__EXERCISE DATA__
- - -
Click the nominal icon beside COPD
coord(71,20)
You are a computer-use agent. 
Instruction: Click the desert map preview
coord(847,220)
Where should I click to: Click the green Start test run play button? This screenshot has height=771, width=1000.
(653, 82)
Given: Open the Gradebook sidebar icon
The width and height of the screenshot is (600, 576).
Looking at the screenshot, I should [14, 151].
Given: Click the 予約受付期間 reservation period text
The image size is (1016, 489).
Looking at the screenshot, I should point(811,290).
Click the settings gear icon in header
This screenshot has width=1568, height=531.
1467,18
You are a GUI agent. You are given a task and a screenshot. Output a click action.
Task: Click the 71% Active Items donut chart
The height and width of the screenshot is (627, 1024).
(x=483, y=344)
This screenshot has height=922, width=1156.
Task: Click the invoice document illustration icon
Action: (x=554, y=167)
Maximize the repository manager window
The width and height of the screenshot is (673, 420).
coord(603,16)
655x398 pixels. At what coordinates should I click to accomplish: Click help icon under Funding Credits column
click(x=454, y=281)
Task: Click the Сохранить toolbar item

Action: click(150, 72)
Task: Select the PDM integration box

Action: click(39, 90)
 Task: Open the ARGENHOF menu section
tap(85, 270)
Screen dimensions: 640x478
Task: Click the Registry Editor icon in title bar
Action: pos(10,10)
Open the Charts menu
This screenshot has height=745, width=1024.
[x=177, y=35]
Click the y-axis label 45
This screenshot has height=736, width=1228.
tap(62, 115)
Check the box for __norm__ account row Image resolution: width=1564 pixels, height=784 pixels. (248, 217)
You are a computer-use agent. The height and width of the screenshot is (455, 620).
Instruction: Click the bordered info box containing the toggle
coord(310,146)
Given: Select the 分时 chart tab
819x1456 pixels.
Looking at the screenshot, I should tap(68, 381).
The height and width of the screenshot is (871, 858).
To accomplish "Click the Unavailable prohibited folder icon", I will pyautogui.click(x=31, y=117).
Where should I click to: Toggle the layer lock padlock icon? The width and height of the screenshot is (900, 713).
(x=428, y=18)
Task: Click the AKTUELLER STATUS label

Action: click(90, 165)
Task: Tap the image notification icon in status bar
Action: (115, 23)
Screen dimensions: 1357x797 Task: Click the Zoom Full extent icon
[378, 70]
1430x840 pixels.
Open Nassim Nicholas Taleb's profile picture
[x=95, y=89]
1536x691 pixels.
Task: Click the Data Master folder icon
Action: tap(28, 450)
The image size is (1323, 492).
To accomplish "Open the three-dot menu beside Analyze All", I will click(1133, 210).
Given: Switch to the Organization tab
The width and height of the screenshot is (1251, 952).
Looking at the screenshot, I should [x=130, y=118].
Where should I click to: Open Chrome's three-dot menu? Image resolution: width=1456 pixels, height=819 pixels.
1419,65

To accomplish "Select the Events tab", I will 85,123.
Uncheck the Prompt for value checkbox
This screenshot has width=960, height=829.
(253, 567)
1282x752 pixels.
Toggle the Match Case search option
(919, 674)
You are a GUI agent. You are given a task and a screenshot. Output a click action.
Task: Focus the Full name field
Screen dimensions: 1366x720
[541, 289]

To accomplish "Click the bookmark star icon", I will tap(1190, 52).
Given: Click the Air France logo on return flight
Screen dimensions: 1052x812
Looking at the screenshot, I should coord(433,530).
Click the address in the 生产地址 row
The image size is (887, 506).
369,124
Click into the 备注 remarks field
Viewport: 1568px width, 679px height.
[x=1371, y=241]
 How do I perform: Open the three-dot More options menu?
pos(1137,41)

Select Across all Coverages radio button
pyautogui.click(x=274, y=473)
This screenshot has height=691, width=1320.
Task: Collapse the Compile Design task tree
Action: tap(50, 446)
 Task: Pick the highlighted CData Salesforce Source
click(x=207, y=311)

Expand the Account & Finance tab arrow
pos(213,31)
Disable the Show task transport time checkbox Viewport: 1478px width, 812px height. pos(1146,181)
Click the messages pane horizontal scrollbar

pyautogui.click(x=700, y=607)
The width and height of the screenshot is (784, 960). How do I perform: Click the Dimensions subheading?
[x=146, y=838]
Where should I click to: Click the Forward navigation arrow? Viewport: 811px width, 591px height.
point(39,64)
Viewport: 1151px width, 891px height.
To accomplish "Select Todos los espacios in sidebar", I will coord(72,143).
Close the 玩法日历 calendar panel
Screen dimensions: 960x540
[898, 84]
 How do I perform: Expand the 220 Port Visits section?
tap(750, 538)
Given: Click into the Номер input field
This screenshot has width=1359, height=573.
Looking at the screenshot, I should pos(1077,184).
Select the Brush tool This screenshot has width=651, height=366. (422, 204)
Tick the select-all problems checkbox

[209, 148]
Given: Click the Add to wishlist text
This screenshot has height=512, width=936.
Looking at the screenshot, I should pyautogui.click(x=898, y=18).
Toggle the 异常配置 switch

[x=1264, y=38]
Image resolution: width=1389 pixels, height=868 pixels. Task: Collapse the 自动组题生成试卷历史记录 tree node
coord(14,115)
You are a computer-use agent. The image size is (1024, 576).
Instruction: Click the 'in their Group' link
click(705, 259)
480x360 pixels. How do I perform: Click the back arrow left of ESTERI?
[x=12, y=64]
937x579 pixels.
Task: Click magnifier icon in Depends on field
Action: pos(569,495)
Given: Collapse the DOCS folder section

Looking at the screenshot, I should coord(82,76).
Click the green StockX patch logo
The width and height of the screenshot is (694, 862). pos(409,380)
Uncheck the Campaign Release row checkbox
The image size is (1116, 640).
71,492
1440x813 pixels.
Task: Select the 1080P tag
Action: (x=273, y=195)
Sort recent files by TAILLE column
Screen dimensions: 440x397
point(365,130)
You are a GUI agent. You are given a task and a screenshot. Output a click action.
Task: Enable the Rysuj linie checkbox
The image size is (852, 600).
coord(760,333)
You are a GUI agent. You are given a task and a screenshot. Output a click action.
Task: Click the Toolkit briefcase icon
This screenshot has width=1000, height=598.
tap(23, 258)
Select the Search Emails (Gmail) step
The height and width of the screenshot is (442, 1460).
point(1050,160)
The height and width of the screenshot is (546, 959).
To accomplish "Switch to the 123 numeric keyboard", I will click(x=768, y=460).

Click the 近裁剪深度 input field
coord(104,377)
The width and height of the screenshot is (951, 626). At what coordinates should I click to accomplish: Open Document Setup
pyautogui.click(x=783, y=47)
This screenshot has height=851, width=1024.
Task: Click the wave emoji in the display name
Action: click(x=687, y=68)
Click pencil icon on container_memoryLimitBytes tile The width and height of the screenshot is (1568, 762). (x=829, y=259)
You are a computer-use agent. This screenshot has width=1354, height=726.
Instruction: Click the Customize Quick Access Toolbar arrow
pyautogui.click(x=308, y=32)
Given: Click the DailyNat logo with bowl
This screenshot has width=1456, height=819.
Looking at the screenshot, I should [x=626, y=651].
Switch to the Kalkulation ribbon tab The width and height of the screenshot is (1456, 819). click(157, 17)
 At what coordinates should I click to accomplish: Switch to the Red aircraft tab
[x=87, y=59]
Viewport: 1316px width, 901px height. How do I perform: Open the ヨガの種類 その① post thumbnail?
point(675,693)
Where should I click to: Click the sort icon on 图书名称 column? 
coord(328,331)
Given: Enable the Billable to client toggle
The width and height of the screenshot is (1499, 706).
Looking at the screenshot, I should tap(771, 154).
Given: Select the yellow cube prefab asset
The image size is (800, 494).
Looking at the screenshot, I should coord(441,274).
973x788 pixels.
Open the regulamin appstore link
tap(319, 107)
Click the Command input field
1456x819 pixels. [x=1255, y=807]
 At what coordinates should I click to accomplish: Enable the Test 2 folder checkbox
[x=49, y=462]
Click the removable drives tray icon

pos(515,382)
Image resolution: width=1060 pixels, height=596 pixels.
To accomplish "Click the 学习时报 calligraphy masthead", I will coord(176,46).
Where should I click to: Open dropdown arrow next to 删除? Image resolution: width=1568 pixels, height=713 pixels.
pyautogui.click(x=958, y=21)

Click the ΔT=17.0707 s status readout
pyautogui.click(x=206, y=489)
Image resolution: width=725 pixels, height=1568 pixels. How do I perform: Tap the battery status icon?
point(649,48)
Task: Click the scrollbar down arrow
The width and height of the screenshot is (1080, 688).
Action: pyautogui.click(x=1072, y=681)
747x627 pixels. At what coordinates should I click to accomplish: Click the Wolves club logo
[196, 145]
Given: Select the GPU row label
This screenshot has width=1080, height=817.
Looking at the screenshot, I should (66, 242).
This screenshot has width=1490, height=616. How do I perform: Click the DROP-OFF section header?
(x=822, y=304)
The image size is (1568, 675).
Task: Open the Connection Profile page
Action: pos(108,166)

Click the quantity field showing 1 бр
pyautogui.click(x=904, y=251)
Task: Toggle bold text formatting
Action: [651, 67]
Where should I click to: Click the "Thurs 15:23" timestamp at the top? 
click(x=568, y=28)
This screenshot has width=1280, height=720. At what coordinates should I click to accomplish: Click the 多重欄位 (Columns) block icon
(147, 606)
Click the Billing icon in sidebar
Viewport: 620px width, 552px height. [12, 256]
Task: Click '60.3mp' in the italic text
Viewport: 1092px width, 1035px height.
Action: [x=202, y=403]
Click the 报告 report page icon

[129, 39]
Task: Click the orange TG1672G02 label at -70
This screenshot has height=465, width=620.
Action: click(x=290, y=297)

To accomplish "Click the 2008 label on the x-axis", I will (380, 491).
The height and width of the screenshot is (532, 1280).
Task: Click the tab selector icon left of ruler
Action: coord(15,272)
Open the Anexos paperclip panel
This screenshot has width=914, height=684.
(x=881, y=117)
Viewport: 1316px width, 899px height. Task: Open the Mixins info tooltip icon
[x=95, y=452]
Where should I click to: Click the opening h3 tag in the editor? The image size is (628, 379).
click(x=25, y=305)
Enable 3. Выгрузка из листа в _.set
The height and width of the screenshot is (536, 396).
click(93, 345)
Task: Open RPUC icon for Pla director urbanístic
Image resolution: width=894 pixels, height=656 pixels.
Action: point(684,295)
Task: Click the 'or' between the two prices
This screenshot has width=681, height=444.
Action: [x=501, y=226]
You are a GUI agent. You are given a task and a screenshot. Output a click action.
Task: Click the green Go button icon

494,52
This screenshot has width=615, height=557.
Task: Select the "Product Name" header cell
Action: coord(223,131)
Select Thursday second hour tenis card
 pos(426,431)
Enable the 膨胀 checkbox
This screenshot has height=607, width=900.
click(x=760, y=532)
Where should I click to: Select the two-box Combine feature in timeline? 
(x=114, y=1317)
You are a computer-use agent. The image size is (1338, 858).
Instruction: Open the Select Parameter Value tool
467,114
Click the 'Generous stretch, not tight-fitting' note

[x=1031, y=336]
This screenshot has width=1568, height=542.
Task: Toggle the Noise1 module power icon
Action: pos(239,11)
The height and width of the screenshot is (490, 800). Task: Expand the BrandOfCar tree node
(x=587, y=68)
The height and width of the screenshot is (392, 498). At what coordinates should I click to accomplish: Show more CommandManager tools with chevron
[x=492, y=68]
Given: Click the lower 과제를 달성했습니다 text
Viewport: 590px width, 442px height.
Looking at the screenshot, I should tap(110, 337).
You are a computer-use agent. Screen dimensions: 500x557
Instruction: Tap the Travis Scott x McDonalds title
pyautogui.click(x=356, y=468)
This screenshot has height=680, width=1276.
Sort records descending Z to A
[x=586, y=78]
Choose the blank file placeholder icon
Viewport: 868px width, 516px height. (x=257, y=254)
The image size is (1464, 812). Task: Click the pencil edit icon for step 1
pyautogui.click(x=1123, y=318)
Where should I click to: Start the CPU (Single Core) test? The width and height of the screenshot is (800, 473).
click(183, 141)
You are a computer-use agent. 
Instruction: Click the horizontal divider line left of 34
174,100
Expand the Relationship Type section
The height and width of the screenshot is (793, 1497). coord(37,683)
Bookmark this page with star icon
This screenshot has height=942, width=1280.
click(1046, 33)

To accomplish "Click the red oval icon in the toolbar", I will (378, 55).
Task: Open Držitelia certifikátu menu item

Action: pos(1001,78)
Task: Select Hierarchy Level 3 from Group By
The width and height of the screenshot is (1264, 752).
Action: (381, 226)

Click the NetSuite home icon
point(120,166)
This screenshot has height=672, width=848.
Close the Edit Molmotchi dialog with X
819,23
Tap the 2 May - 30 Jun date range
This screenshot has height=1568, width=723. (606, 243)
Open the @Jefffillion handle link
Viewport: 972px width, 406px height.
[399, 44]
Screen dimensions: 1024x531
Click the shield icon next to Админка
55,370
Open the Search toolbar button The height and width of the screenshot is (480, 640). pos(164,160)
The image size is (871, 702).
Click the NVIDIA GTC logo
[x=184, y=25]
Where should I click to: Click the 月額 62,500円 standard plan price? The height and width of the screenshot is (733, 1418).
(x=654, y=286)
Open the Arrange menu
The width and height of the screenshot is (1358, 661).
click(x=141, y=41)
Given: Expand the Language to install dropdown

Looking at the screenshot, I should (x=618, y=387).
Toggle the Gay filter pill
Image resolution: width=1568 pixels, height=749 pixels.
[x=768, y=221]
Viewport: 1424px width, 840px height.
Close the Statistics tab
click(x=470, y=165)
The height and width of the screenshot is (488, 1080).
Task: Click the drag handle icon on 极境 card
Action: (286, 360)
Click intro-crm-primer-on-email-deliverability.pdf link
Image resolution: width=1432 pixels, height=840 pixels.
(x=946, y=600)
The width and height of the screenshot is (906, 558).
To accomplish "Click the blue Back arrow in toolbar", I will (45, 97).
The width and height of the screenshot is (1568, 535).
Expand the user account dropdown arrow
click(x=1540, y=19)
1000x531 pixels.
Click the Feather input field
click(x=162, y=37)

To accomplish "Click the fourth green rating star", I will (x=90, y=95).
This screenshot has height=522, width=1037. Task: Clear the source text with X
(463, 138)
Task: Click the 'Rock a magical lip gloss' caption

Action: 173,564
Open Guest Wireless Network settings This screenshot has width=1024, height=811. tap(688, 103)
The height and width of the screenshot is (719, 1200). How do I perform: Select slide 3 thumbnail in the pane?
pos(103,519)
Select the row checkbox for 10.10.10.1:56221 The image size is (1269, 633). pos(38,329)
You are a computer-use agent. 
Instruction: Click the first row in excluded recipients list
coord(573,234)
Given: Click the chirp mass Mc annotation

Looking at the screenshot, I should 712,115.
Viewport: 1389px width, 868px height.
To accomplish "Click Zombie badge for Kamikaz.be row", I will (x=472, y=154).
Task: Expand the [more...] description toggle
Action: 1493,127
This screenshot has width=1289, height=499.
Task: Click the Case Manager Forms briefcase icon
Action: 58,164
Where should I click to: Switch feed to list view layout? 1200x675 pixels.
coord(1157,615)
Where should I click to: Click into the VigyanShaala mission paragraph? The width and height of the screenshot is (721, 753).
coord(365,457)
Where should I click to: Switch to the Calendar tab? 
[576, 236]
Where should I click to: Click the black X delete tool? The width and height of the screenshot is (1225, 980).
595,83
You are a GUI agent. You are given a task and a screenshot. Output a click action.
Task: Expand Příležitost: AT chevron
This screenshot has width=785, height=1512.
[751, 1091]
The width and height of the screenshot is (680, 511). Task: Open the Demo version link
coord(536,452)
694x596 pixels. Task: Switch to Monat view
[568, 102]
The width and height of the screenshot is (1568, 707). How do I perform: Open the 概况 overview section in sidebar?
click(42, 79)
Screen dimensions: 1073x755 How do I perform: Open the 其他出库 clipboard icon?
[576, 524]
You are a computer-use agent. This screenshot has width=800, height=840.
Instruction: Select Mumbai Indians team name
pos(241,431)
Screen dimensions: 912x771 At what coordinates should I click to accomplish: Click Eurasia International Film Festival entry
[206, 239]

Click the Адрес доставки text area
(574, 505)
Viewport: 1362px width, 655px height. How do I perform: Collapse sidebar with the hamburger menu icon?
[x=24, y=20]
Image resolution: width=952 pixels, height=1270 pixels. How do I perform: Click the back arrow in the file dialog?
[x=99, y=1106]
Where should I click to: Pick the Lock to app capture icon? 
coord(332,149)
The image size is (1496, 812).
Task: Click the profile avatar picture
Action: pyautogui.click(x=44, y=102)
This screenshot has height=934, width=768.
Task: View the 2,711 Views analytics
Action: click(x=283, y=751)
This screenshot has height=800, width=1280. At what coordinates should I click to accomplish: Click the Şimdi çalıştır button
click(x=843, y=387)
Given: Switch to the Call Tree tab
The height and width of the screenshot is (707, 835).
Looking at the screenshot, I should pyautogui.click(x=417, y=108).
- - -
Each line in the listing above from the one containing "Open the Arrange menu" through the one containing "1000x531 pixels." should be repeated exactly, and no other line.

Open the Arrange menu
The width and height of the screenshot is (1358, 661).
click(x=141, y=41)
Given: Expand the Language to install dropdown

Looking at the screenshot, I should (x=618, y=387).
Toggle the Gay filter pill
Image resolution: width=1568 pixels, height=749 pixels.
[x=768, y=221]
Viewport: 1424px width, 840px height.
Close the Statistics tab
click(x=470, y=165)
The height and width of the screenshot is (488, 1080).
Task: Click the drag handle icon on 极境 card
Action: (286, 360)
Click intro-crm-primer-on-email-deliverability.pdf link
Image resolution: width=1432 pixels, height=840 pixels.
(x=946, y=600)
The width and height of the screenshot is (906, 558).
To accomplish "Click the blue Back arrow in toolbar", I will (45, 97).
The width and height of the screenshot is (1568, 535).
Expand the user account dropdown arrow
click(x=1540, y=19)
1000x531 pixels.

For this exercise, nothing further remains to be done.